Handle cross-thread slab frees by SS-42 · Pull Request #782 · DeusData/codebase-memory-mcp

SS-42 · 2026-07-02T18:42:17Z

Summary

This fixes slab allocator ownership for tree-sitter allocations that are freed on a different parser thread than the one that allocated them.

The allocator now keeps a global slab-page registry. Each page still has an owner thread for reuse, but cross-thread frees are recognized as slab pointers instead of falling through to plain free(). Reclaim/destroy detaches pages with no live chunks and retires pages that still have live chunks, freeing them when the final chunk is returned.

The slab payload is explicitly aligned to max_align_t, and resolve workers now tear down their thread-local parser/slab state before exiting so registered pages do not keep an owner pointer into dead TLS.

Observed environment: macOS 26.5.2 (25F84), Darwin 25.5.0 arm64, Apple clang 21.0.0.

Crash evidence

Local macOS DiagnosticReports show in-pipeline watcher/indexer aborts with SIGABRT / ___BUG_IN_CLIENT_OF_LIBMALLOC_POINTER_BEING_FREED_WAS_NOT_ALLOCATED under tree-sitter frames, including:

2026-07-02 19:31:58 +0300, PID 74258: ts_stack_delete -> ts_parser_delete -> cbm_destroy_thread_parser -> extract_worker -> cbm_parallel_extract -> cbm_pipeline_run -> watcher_index_fn -> cbm_watcher_poll_once -> cbm_watcher_run -> watcher_thread
2026-07-02 19:31:59 +0300, PID 92286: _realloc -> ts_subtree_compress -> ts_parser_parse -> cbm_extract_file -> extract_worker -> cbm_parallel_extract -> cbm_pipeline_run -> watcher_index_fn -> cbm_watcher_poll_once -> cbm_watcher_run -> watcher_thread
2026-07-03 18:48:33 +0300, PID 96664: stack_node_release -> ts_stack_renumber_version -> ts_parser_parse -> cbm_extract_file -> extract_worker -> cbm_parallel_extract -> cbm_pipeline_run_incremental -> cbm_pipeline_run -> watcher_index_fn -> cbm_watcher_poll_once -> cbm_watcher_run -> watcher_thread

The 2026-07-03 reports came from local build UUID 459D6782-328E-308C-BDFB-A117FEC793ED. That build is useful provenance for the same watcher/tree-sitter failure class, but it is not byte-identical to this PR head: this PR head additionally has alignas(max_align_t) and resolve-worker terminal slab teardown.

Tests

make -f Makefile.cbm build/c/test-runner CC=clang CXX=clang++
ASAN_OPTIONS=detect_leaks=0 ./build/c/test-runner mem (34 passed)
ASAN_OPTIONS=detect_leaks=0 ./build/c/test-runner mem pipeline (243 passed)
red-first allocator regressions cover:
- cross-thread free of a slab chunk
- reclaim while a foreign thread still holds a live chunk
- destroy while a foreign thread still holds a live chunk

Local indexer timing smoke

Same macOS arm64 host, same checkout, fresh CBM_CACHE_DIR per run, cli index_repository --mode fast:

`CBM_WORKERS`	main	PR head	result
1	15.238s	14.949s	PR -1.9%
2	5.410s	5.329s	PR -1.5%
4	3.381s	3.307s	PR -2.2%
8	5.322s	5.536s	PR +4.0%
10	8.244s	9.246s	PR +12.2%

A separate default-worker smoke on the same checkout produced main 8.700s / 8.537s and PR head 13.675s / 9.116s; the first PR run appears cold/outlier, while the second is about +7% versus main. The global registry remains a deliberate correctness/performance tradeoff in this version rather than a proven no-cost fast-path change.
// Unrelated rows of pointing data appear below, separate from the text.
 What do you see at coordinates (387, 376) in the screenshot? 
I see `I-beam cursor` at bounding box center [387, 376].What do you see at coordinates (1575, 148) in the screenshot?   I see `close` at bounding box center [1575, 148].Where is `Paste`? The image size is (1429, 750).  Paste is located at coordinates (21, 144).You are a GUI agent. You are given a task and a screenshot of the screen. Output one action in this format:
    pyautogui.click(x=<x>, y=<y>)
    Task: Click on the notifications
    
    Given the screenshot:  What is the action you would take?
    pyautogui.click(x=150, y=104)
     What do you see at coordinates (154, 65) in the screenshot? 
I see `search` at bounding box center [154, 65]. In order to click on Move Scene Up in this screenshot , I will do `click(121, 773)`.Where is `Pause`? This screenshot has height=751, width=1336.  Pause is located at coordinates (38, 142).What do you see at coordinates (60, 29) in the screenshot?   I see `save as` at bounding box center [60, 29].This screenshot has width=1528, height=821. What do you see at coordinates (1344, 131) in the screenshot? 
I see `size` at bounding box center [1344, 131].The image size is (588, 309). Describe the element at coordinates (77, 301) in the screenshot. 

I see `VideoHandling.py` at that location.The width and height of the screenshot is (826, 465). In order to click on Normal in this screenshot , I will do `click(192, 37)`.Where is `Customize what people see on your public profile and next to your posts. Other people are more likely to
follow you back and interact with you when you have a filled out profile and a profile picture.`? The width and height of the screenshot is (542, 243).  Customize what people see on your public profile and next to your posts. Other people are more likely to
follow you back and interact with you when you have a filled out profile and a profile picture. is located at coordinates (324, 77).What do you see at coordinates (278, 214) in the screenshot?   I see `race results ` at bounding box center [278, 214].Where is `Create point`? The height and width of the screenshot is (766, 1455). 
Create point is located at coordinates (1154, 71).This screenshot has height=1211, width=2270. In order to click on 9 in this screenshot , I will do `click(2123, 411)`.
DeusData · 2026-07-03T13:59:55Z

Thanks for the allocator fix. Triage: high-priority memory-safety/stability PR.

Review will be fairly strict here: cross-thread slab ownership is low-level and can create subtle corruption if half-fixed. We will look for ASan/UBSan coverage, cross-thread free regression coverage, and confirmation that normal same-thread allocation/free behavior is unchanged.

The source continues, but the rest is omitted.